Communicate a compelling promised land your product helps customers reach

Business benefits

Create motivation and urgency around choosing your product with a positioning story that promises a desirable result and is backed by proof.

Define the high stakes change your customers face that your product helps to navigate.

Identify a common frustration that is affecting your target audience. Use this as the villain that is inhibiting change and exacerbating pain for your ideal customers.

Mine your industry, customer interviews, product reviews, industry forums, and other customer insights for commonalities and themes.

Look for answers to questions like:

  • What common problem was getting in the way of improving your life?
  • What is the one thing you no longer have to do or use that was once painful, inefficient, or eroding results?
  • What were you struggling with before buying [product]?

Do not use your competitors as your villain. For example, Slack says that email is the villain that stands in the way of its customers becoming more communicative, productive, and successful at work.

Describe the desired end state, or promised land, that states how your ideal customer will face the change in the new world, defeat the villain, and become a better version of themselves.

The promised land is not your platform or product; it is what they get or become thanks to your platform.

For example, Drift promises a new world of marketing called conversational marketing, where there are no forms, fewer steps, quicker results, and more successful marketers.

Explain why the promised land is difficult to reach without help and what they can achieve thanks to your product.

List key product features that could act as superpowers and support customers in transforming to reach the promised land.

Gather ideas by reviewing or conducting customer interviews and research, talking with your product team, and asking your customer facing teams for feedback.

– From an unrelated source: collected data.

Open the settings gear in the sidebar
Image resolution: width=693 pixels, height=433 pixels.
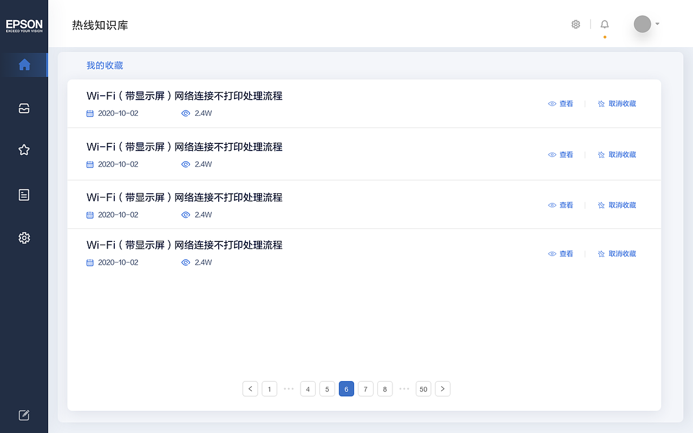[24, 238]
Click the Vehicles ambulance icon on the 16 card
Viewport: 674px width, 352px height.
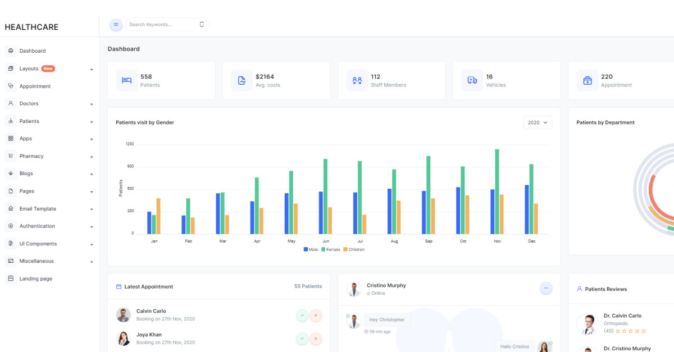pos(472,80)
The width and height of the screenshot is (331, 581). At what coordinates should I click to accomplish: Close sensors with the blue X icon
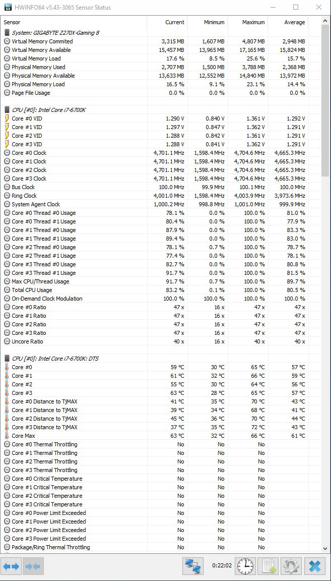pyautogui.click(x=315, y=566)
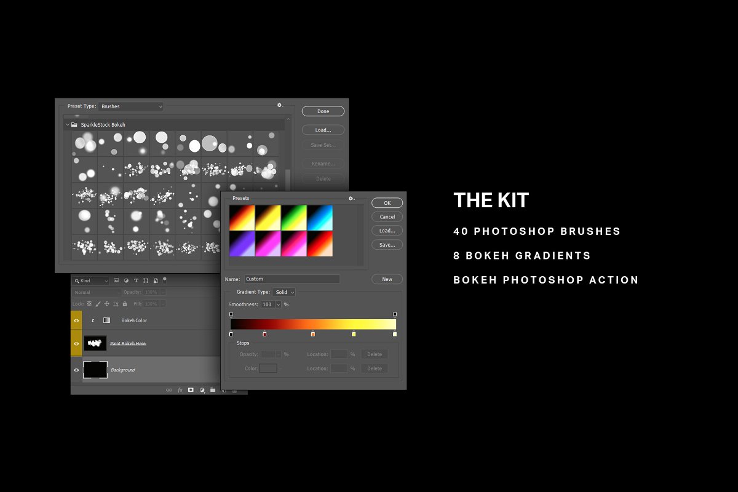738x492 pixels.
Task: Hide the Paint Bokeh Here layer
Action: pyautogui.click(x=76, y=343)
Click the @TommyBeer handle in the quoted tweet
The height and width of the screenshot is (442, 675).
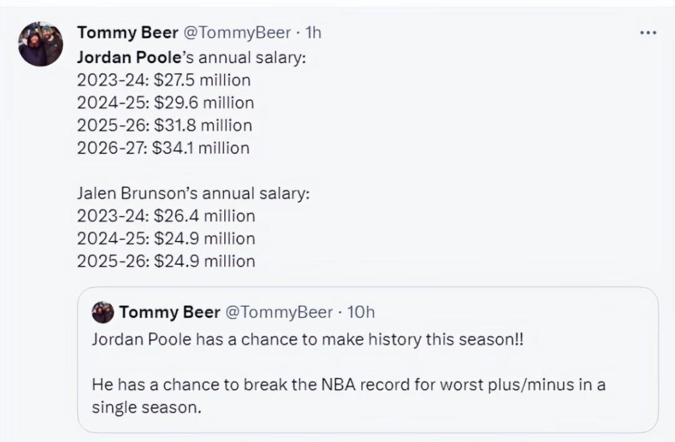pos(279,312)
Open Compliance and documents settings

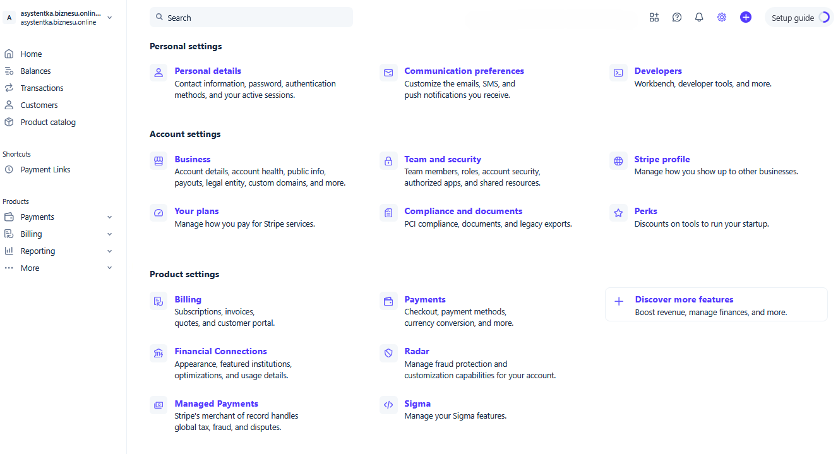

Read through customer interviews, looking for repeated words and themes expressed by multiple customers that answer the questions:

  • What is the one most compelling benefit you received from [product]?
  • How would you describe your world or work after using [product]?
  • What element of the solution is the MOST important or impactful to you?
  • What are the top 5 elements of the solution you value most?
  • If you were going to provide a referral to a friend or colleague, how would you describe the change you experienced once adopting [product]?
  • How would you get a colleague to consider the solution?
  • What concrete results have you achieved?

Narrow your list of potential superpowers to those that are unique, loved, or effective.

If your product is not unique, focus the most on which product features are loved. Look at product reviews, interview answers, testimonials, social media comments, and insights from your customer-facing teams to see which product features are most raved about.

Source peer and influencer reviews and testimonials that show people like us doing things like this to get to the promised land using your product.

Look through product reviews on your website or review sites, using a social listening tool like Hootsuite to mine social media comments, and ask influencers who appeal to your target audience to use your product.

Don’t focus on reviews that say great product! Instead, choose testimonials that support why your product has positively improved the person’s life.

Collect at least 3 strong proof points, such as testimonials and data backed results.

When possible, include a photo of the customer (with permission), a mention of real results, and highlight the most important parts of the testimonial that hint at results or community.